Unfortunately, the market economy dictates who should be allowed to be given the opportunity to achieve such ‘success’.
In a recent dialogue session at ITE College East with Education Minister of State Lawrence Wong, 100 ITE students had the opportunity to be given a reality check on how much ‘success’ will they be accorded with (read more here).
In gist, Mr Wong says that not every ITE graduate who aspires to further their education at Local Polytechnics will be able to because of the quota they have which will only work out to 1 in 4 ITE graduates being given the opportunity. He also stressed that there shouldn’t be too many Degree/Diploma holders in the market or there wouldn’t be enough people willing to take on low-paying menial jobs in the market and cited an example of an experience in Paris, France whereby a receptionist position received applications from Degree holders (this would ultimate render the receptionist position being something low-paying and menial).
Whilst it may be true and reflective of the market economy, it’s still disappointing to hear such words “If everyone can move up, we will not have enough ITE graduates out there in the workforce,”
And if that wasn’t disappointing enough, I think this was heartbreaking to hear “That’s what happens when you have a sort of heedless desire to get a degree or diploma without understanding the broader issues,”
I don’t think anyone would really be bothered to further education if living standards here were much lower. The motivation for people to further their education is one more of monetary concern these days simply because an ITE cert won’t pay you much compared to a Degree certificate.
It is also rather contradicting that the Education Minister of State is telling people indirectly that it’d be better for them to remain as ITE graduates when the government also encourages its citizens to improve themselves and to further their education by undertaking courses and programmes which are, SUBSIDISED BY THE GOVERNMENT.
So, here’s the situation, on one hand the government is telling its citizens to improve their skills and education by going back to school whilst on the other hand, the government is telling its citizens that its better if not all its citizens take up higher education because the market economy will not be able to cope with it.
Well, who else is to be blamed than the government for its eagerness to be a FIRST WORLD COUNTRY. We can’t reverse the gears of history to lower our standard of living, we can and we should limit the number of foreigners coming in to our country to take up jobs at all levels and sectors.
It’s a setback for businesses for not being able to hire cheap foreign labour but the government will need to do its part in alleviating the fears of businesses by providing more incentives and assistance to ensure that Singaporeans are given first opportunity to jobs and if they do not meet the minimum requirements, these Singaporeans should be given training.
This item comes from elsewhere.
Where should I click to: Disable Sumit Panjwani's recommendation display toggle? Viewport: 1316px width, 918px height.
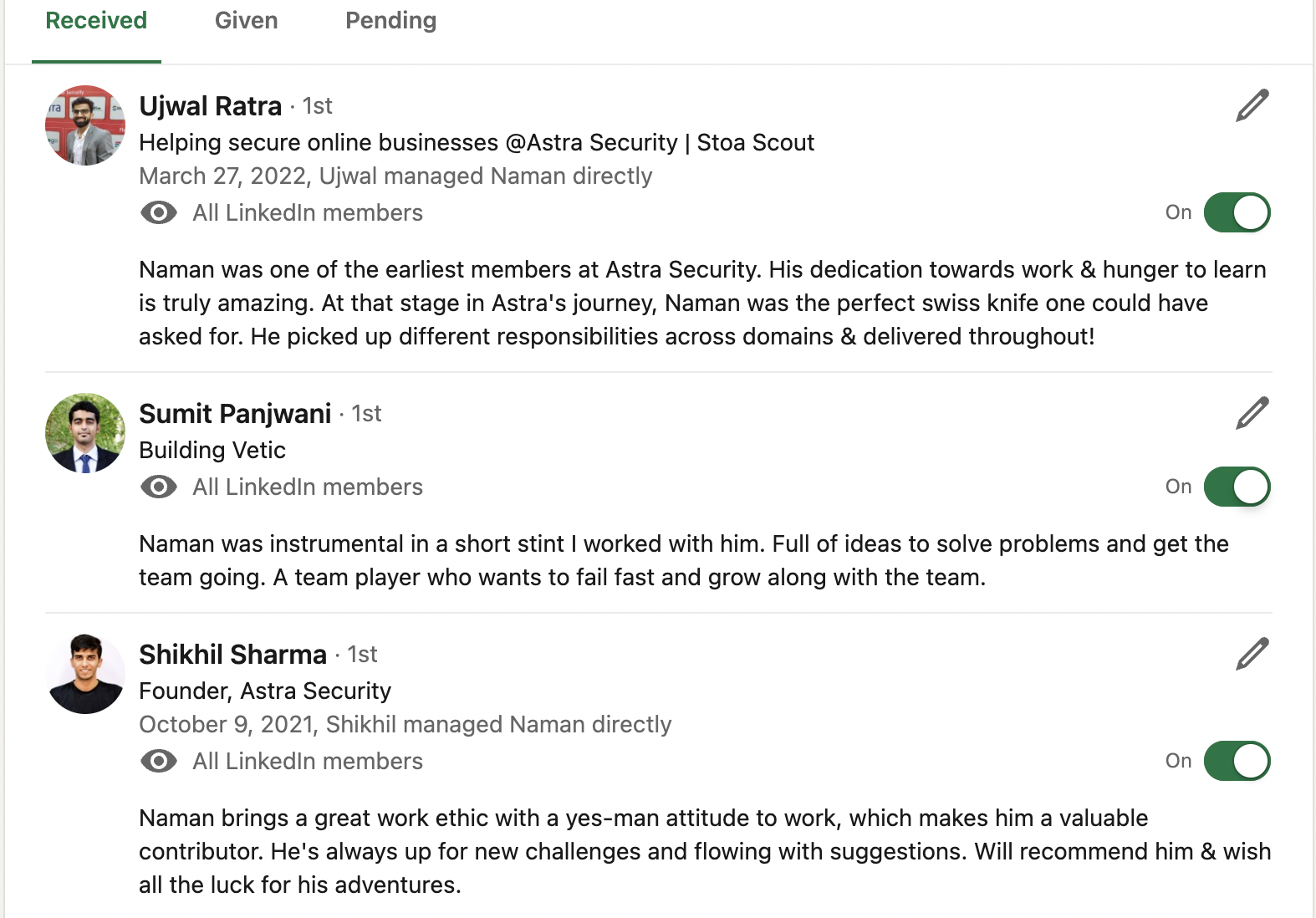(1237, 487)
Of course, there also issues that not all Singaporeans are equipped with the relevant skills and experience required in that job which is why companies and organisations should have a mentoring programme which will ensure that the more skilled and experienced individual, regardless foreign or local, will be able to develop new talents who will eventually be able to take up that job.
So, for ITE Graduates who aspire to get a Diploma/Degree what should you do?
Unless you have the money to pursue a private Diploma/Degree, I think it will be difficult for you to enter the local institutions and mind you, I face the same wrath as well having applied for local undergraduate studies for the past 4 years. Doesn’t help that my results weren’t sterling and all these institutions are interested in is good grades first. If you don’t have enough As, lets hope you have some skill useful for the institution. If you don’t, then don’t bother at all.